#### WHAT TO WORK ON:
Return the entries in their entirety, precisely as given.

#### SOURCE RECORDS:
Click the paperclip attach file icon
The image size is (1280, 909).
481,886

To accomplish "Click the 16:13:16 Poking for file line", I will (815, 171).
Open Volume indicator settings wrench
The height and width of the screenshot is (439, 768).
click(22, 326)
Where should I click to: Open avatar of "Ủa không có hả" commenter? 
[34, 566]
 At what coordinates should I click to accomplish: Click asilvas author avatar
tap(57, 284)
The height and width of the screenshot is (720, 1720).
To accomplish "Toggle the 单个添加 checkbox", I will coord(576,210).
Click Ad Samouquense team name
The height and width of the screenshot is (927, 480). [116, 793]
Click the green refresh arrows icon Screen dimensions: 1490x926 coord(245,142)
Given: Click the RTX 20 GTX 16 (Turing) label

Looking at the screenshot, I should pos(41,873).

#### EXERCISE SOLUTION:
Click the paperclip attach file icon
The image size is (1280, 909).
481,886

To accomplish "Click the 16:13:16 Poking for file line", I will (815, 171).
Open Volume indicator settings wrench
The height and width of the screenshot is (439, 768).
click(22, 326)
Where should I click to: Open avatar of "Ủa không có hả" commenter? 
[34, 566]
 At what coordinates should I click to accomplish: Click asilvas author avatar
tap(57, 284)
The height and width of the screenshot is (720, 1720).
To accomplish "Toggle the 单个添加 checkbox", I will coord(576,210).
Click Ad Samouquense team name
The height and width of the screenshot is (927, 480). [116, 793]
Click the green refresh arrows icon Screen dimensions: 1490x926 coord(245,142)
Given: Click the RTX 20 GTX 16 (Turing) label

Looking at the screenshot, I should pos(41,873).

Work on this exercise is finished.